Пока Женя бегал за лопатой, они ждали. Увидев, что добычу забирают; Чарли впал в настоящую истерику: визжал, прыгал на своем суку, размахивал руками, однако никаких попыток приблизиться к прутьям не делал.
И в тот момент, когда его вопли раздирали воздух на самой высокой ноте, из соседней клетки ему ответил низкий раскатистый рев. Колосов узнал голос Хамфри.
Ольгин вытащил останки Галки, быстро передал лопату лаборанту и шагнул к обиталищу Хамфри. Никита подошел тоже.
Обезьяна снова сидела у самой решетки. Завидя людей, она молча, оскалила желтые клыки.
— А ты что? — тихо спросил Ольгин. — В чем дело?
Колосов отметил, что в присутствии Ольгина шимпанзе на него никак не отреагировал, словно и не заметил чужого. Глаза Хамфри были устремлены на Ольгина. Он явно вызывал его.
— Ну, в чем дело, старина? — повторил тот тихо, тоже не спуская глаз с обезьяны.
Хамфри сгорбился. Веки его дрогнули. Мускулы напряглись. Во взгляде, устремленном на ученого, читались жгучая ненависть и страх. Затем глаза его словно потухли. Хамфри отвернулся и тяжело заковылял в глубь клетки.
У Никиты отчего-то сжалось сердце.
В субботу Мещерский должен был перевезти Павлова и Чен Э на дачу, договаривались на полдень.
— Мне, что ль, снова на природу податься? — томным голосом предложил Кравченко. Он сидел на постели, подсунув под спину подушку, и наблюдал за Катей, расхаживающей по комнате в махровом халате.
Кравченко смекал: над его блондинистой головой еще со вчерашнего вечера (с ним почти не разговаривали, несмотря ни на какую парфюмерию) собираются свинцовые тучи и вот-вот грянет гром. Надо было срочно что-то предпринять.
— Катюшенька…
— Что? — Она присела к зеркалу и начала причесываться.
— А кофе в постель хочешь?
— Я уже встала. И — раньше тебя.
— Да? Действительно. Значит — неудачное начало. — Он вздохнул. — Ну а что ты со мной хочешь сделать?
— На клочки порвать, дурак.
— Ну рви. Будет больно, но я — ах, потерплю.
Она швырнула в него расческой. Кравченко поймал расческу на лету, положил на обнаженную грудь.
— Что-то мы все ссоримся в последнее время, — молвил он грустно. — Я, наверное, настоящий дурак — нервы порчу такой девушке. Такой умнице, такой красавице…
Катя с подозрением уставилась на него: что за умильная подлиза! Но не выдержала — фыркнула, засмеялась. Засмеялся и Кравченко.
— Смилуйся, государыня рыбка, — он протянул к ней руку. Катя подошла и… его волосы цвета спелой ржи были такие чудесные. Их так хотелось перебирать, трогать. Пальцы сами собой запутывались в этой ржаной гуще, в этой золотистой чаще…
— Перед ней усердные слуги. Она, не помню, что делает, но за чупрун их таскает, — шепнул Вадим.
Катя закрыла, глаза. С ним она всегда чувствовала себя маленькой, несмотря на весь свой рост, на всю свою стать.

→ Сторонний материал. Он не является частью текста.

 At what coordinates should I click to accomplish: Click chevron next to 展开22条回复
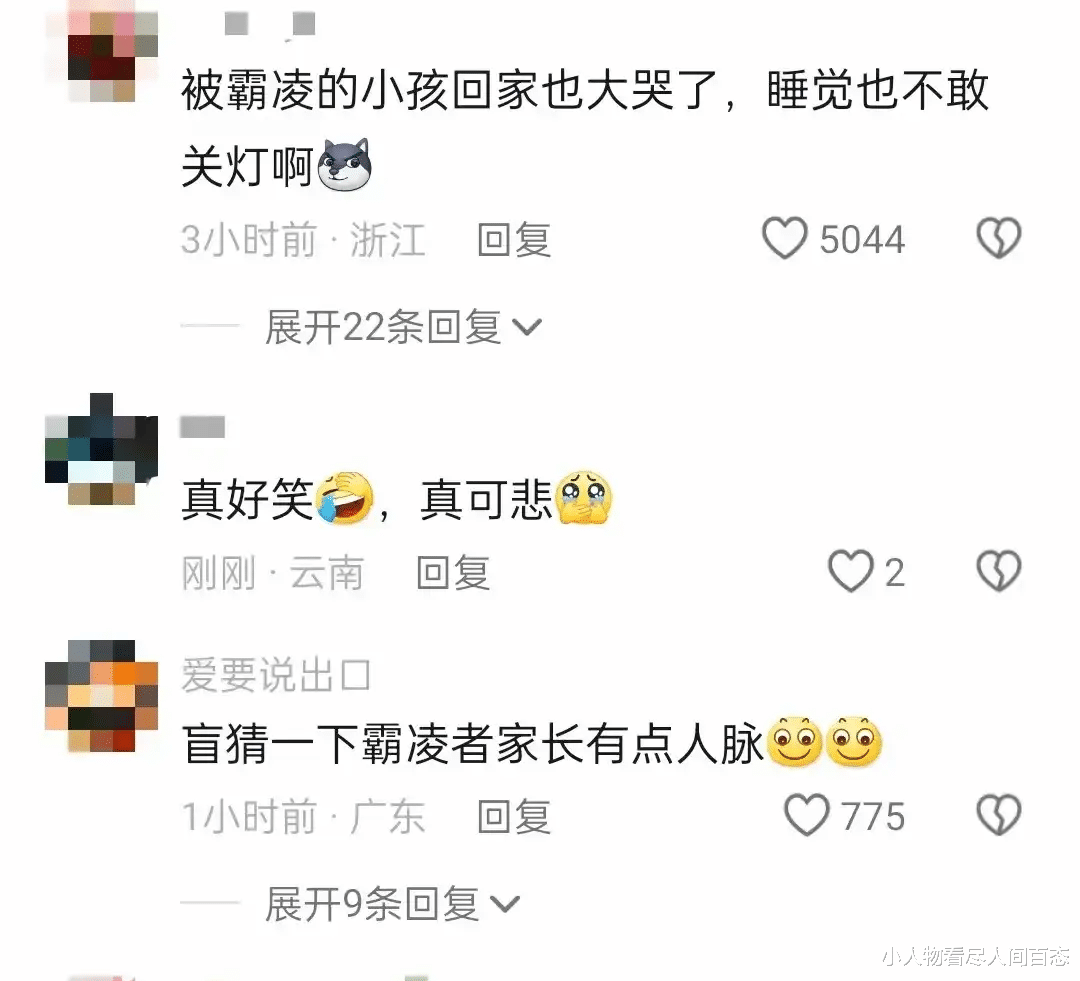(x=528, y=327)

Когда примирение состоялось по полной форме, они приняли душ и отправились завтракать.
— Катька, а что вчера случилось? — спросил Кравченко. — Ты какая-то встрепанная, нервная. На работе что-нибудь?
— Ты же в отпуске, отдыхаешь. И ни своей, ни моей работой не интересуешься.

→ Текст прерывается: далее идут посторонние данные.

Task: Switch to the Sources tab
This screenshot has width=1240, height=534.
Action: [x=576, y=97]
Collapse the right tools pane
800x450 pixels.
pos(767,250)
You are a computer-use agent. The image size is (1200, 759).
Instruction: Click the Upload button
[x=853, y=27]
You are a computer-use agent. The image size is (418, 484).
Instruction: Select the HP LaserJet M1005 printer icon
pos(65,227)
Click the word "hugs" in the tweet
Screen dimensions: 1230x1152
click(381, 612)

— Брось, я серьезно. Что случилось?
Катя взглянула на него: и правда хочет знать. И ее снова прорвало. Очевидно, ей, как некогда Колосову, просто не терпелось выговориться. И она быстро выложила все, что узнала от Никиты. Кравченко слушал с непроницаемым лицом. Не ухмылялся — и то слава богу.
— Ну? — спросила Катя, окончив рассказ. — И что ты на все это скажешь?
Он молча пожал плечами.
— А что я могу сказать?
— Что, вообще, что ли, ничего?
— Ну убийства происходят, понял.
— А база, обезьяны?
— А Колосову твоему, часом, все это не приснилось?
— Во-первых, он не мой, — Катя поморщилась, как от зубной боли. — А во-вторых, ему такое присниться просто не может. Он реалист. У него фантазия бедная. Он как акын: что видит, то поет.
— Да? — Кравченко сделал себе и ей бутерброды. — Но я-то этого не видел, следовательно, о чем же я тут тебе буду петь?
— Значит, ты не веришь в то, что шимпанзе мог сбежать с базы и убить человека?
— А ты сама-то в такое веришь?
— Нет. Ну, один раз — еще куда ни шло, но три! Там же три убийства зверских.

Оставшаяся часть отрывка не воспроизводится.